__AIM OF THE EXERCISE__
Word for word, quote the lines from the one containing "This screenshot has width=463, height=463." to the end of the entries below, including both. Leave pictures out.

Pixel coordinate grounding data
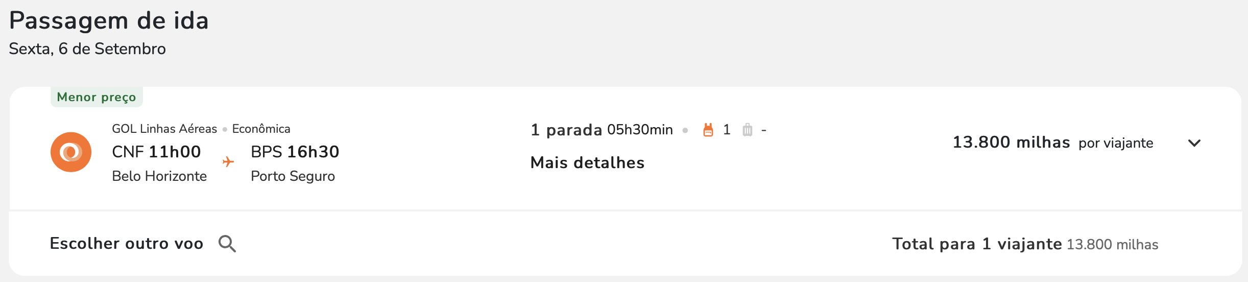The width and height of the screenshot is (1248, 282).
Task: Click the gray checked suitcase icon
Action: (747, 130)
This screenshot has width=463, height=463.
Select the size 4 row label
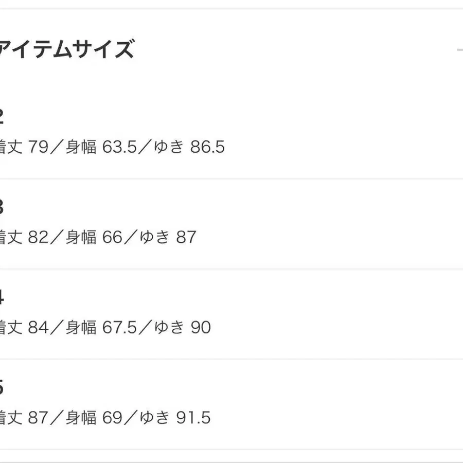coord(2,298)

__RESULT OF THIS EXERCISE__
This screenshot has width=463, height=463.
Select the size 4 row label
coord(2,298)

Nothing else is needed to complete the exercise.